01 Jul 2018 news. media

Thousands of people living with disability are benefitting from greater choice and control over the services and supports they need, as the National Disability Insurance Scheme (NDIS) reaches the five-year mark in South Australia.

The NDIS began in South Australia on July 1 2013 for a three-year trial focussed on children with disability. All eligible children up to 17 years of age have been able to access the Scheme since January 2017, with adults aged 18-64 years admitted on 1 July 2017.

Minister for Human Services Michelle Lensink said the latest quarterly report from the NDIS revealed more than 16,000 South Australians with disability are now benefitting from the Scheme, including more than 8,000 people who are receiving support for the first time.

“Once fully operational, around 32,000 South Australians are forecast to receive support packages through the NDIS, with the State Government to contribute more than $720 million every year towards the Scheme,” said Minister Lensink.

Minister Lensink said today also marked the operational start of the state’s new Disability Inclusion Act, which will deliver improved access and inclusion for South Australians living with disability.

“The Marshall Liberal Government is committed to ensuring all South Australians with disability have every opportunity to live a fulfilling life as equal members of our community,” said the Minister.

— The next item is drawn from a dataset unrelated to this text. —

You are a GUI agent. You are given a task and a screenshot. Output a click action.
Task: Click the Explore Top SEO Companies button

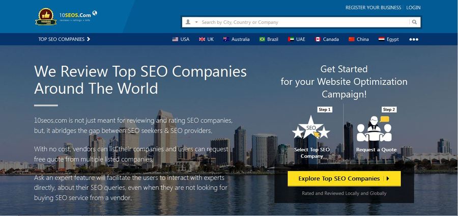coord(344,179)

“Not only did the government meet its commitment to introduce the Disability Inclusion Bill 2018 in our first 100 days in office, but it became our first piece of legislation to be passed by Parliament.

“While the NDIS gives people with disability more choice and control over the services and supports they need, the new Act is important to ensure mainstream services are accessible to South Australians with disability.

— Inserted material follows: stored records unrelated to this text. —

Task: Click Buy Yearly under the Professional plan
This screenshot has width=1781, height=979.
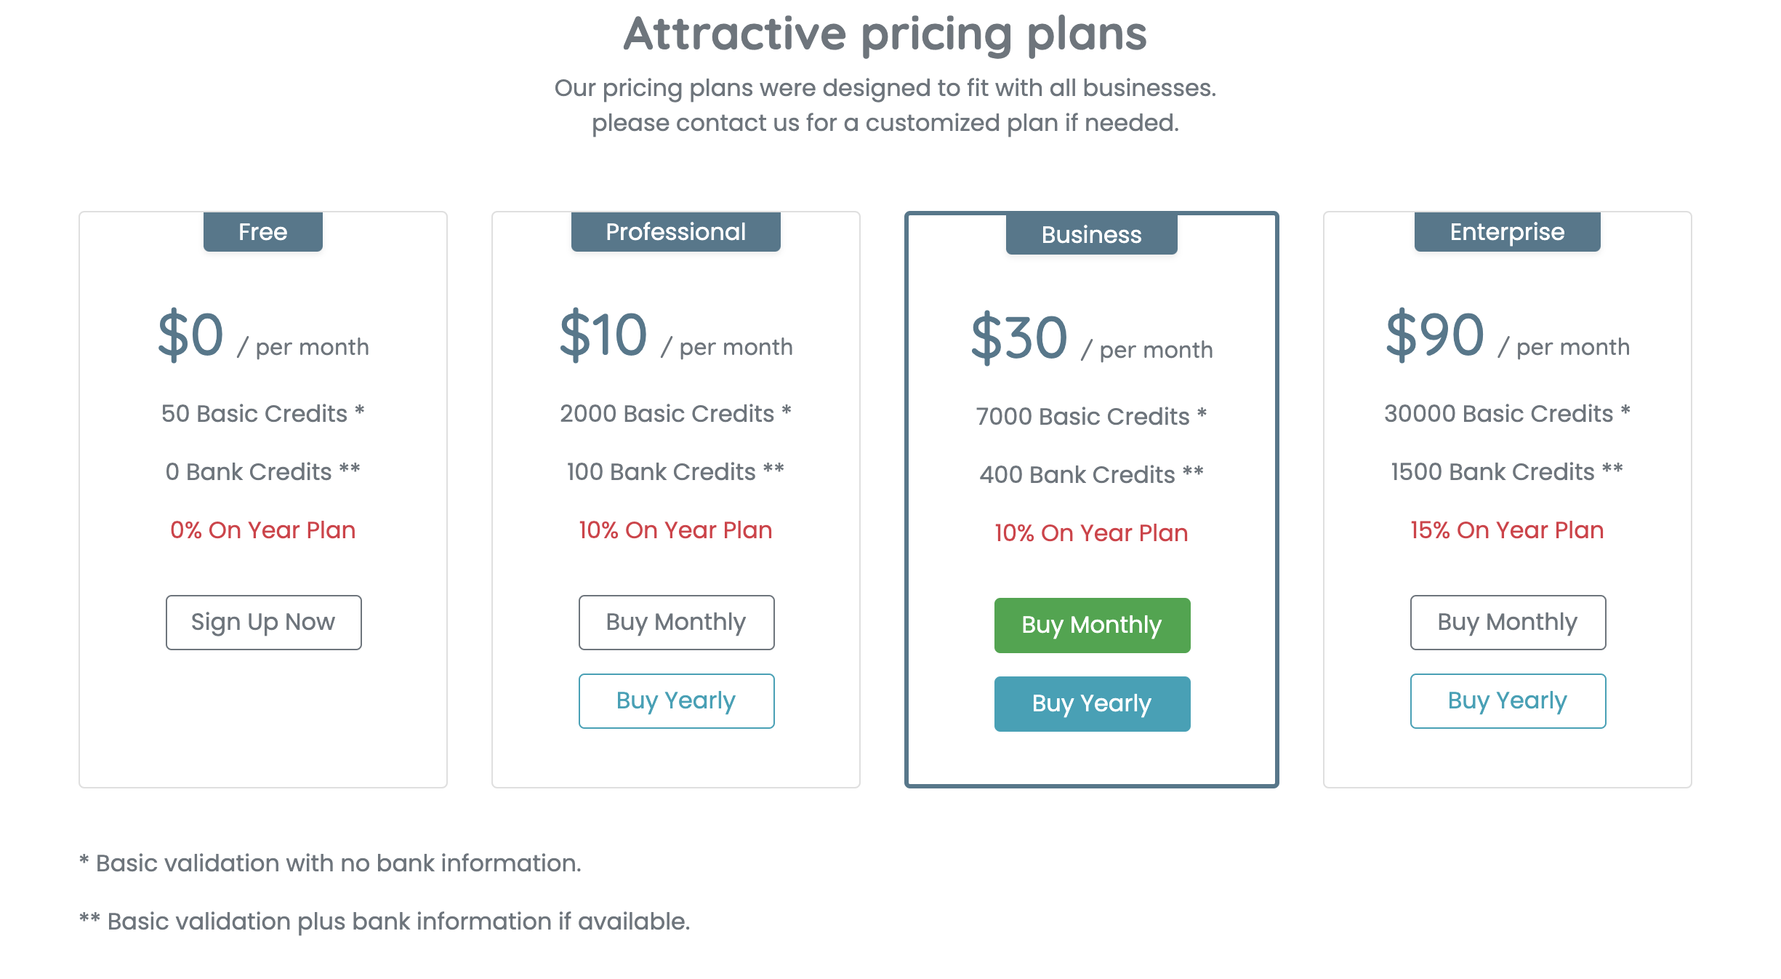Action: [676, 700]
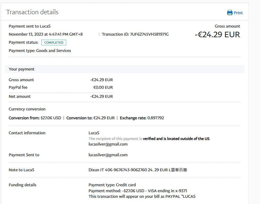Screen dimensions: 260x204
Task: Click the PayPal fee €0.00 EUR value
Action: (103, 87)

“Without equal access and inclusion, people living with disability may still not be able to fully participate in their community.

“Women, Aboriginal and Torres Strait Islander people, people from diverse cultural and language backgrounds, and children with disability are a particular focus of the Act, acknowledging that they can often face additional barriers to equal access and inclusion.

“Under the Act, a State Disability Inclusion Plan will be developed, and state government agencies and local government will need to develop and implement Disability Access and Inclusion Plans, in full consultation with people with disability.”